Supramolecular interaction of a molecular catalyst with a polymeric carbon nitride photoanode enhances photoelectrochemical activity and stability at neutral pH

Polymeric carbon nitride (CN) emerged as an alternative, metal-free photoanode material for water-splitting photoelectrochemical cells (PECs). However, the performance of CN photoanodes is limited due to the slow charge separation and water oxidation kinetics due to poor interaction with water oxidation catalysts (WOCs). Moreover, operation under benign, neutral pH conditions is rarely reported. Here, we design a porous CN photoanode connected to a highly active molecular Ru-based WOC, which also acts as an additional photo-absorber. We show that the strong interaction between the π-system of the heptazine units within the CN with the CH groups of the WOC's equatorial ligand enables a strong connection between them and an efficient electronic communication path.

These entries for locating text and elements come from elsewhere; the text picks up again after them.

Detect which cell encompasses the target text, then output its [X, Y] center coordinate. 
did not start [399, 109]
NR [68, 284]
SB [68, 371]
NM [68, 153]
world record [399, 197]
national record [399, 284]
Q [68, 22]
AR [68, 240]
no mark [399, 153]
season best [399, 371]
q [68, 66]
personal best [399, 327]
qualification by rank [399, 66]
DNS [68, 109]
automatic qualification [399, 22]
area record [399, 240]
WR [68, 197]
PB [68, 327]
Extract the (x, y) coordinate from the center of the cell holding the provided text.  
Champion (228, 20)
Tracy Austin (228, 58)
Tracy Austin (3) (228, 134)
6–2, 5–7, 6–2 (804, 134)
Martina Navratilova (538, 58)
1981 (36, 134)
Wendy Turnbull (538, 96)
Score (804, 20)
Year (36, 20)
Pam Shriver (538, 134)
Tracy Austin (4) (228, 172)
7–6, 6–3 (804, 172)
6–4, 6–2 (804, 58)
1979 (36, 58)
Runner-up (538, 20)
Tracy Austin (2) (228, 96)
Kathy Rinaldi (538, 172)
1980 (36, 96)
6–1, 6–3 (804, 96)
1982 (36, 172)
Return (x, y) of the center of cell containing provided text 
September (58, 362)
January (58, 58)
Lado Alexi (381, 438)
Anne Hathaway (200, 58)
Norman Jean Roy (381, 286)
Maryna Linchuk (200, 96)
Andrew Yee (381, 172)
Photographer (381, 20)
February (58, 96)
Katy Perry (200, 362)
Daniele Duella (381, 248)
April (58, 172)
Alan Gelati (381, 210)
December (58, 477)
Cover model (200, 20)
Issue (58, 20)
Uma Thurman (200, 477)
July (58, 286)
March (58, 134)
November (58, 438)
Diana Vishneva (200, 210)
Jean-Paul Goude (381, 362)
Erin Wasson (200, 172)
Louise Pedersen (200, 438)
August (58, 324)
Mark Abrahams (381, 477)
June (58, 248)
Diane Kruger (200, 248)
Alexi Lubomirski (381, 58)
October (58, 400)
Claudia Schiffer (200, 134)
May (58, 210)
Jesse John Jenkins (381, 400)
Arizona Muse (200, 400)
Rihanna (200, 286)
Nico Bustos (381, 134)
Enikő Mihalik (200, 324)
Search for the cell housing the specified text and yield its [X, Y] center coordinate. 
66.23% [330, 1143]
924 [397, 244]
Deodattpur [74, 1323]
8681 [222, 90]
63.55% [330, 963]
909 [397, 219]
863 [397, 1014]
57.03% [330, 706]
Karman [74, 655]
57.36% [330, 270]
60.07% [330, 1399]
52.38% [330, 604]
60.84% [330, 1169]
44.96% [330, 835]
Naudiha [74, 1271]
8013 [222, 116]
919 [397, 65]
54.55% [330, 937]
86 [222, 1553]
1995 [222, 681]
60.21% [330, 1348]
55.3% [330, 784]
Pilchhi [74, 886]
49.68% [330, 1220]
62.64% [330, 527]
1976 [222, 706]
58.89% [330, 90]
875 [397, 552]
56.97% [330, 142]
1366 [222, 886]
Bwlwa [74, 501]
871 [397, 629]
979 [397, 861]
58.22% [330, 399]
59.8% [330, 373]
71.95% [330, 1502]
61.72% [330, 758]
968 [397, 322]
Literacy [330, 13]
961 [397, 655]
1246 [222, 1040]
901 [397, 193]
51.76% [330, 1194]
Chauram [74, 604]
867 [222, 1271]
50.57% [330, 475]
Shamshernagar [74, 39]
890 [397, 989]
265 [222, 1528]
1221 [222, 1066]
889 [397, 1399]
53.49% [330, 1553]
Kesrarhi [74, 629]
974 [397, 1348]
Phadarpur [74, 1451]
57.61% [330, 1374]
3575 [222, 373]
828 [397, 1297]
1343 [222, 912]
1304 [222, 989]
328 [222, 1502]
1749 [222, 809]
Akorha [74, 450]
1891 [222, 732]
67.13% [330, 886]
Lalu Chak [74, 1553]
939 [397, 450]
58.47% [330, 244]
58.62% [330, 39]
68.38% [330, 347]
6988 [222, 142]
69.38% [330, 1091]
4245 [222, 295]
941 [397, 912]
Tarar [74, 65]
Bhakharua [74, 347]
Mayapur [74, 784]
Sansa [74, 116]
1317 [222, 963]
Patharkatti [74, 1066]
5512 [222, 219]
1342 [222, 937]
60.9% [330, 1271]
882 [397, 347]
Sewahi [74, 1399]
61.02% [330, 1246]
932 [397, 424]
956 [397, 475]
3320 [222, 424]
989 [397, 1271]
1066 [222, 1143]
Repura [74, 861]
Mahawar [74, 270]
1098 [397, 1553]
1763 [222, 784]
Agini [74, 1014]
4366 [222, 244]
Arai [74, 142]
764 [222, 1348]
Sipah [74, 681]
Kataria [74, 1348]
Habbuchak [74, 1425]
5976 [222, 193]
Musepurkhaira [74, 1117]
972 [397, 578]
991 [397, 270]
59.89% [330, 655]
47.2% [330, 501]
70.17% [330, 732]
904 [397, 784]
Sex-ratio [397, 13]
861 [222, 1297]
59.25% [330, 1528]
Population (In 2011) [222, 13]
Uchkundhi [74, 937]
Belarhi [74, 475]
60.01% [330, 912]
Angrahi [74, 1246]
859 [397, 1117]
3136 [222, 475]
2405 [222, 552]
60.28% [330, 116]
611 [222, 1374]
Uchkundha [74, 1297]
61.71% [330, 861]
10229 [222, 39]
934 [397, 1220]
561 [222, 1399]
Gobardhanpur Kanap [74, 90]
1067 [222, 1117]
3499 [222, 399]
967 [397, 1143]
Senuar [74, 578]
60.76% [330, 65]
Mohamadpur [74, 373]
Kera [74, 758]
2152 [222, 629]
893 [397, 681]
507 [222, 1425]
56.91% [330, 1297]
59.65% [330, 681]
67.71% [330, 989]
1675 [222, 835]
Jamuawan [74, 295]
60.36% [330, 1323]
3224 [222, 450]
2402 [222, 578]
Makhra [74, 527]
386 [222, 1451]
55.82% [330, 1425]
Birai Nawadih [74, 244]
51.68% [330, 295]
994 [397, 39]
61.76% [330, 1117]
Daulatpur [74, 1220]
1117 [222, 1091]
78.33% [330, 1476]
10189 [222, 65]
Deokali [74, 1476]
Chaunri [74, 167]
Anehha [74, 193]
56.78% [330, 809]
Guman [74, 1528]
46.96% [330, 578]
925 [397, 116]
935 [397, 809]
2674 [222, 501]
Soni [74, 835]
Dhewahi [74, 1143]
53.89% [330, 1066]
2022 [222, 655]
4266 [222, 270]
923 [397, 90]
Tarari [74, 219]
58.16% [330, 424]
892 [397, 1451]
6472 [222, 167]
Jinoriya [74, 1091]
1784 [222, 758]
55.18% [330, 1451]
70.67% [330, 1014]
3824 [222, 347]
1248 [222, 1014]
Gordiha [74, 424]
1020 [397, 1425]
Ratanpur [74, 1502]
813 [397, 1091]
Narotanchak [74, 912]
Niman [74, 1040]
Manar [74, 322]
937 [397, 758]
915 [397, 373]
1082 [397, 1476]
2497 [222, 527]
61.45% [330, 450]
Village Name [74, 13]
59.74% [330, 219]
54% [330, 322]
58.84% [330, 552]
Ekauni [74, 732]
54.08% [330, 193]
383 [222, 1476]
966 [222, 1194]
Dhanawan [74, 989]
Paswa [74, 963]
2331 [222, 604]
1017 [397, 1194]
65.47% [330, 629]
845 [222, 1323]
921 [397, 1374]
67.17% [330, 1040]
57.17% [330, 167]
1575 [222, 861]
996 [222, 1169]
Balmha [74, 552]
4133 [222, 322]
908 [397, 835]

The optimized photoanode exhibits a photocurrent density of 180 ± 10 μA cm⁻² at 1.23 V vs. the reversible hydrogen electrode (RHE) with 89% faradaic efficiency for oxygen evolution with turnover numbers (TONs) in the range of 3300 and a turnover frequency (TOF) of 0.4 s⁻¹, low onset potential, extended incident photon to current conversion, and good stability up to 5 h. This study may lead to the integration of molecular catalysts and polymeric organic absorbers using supramolecular interactions.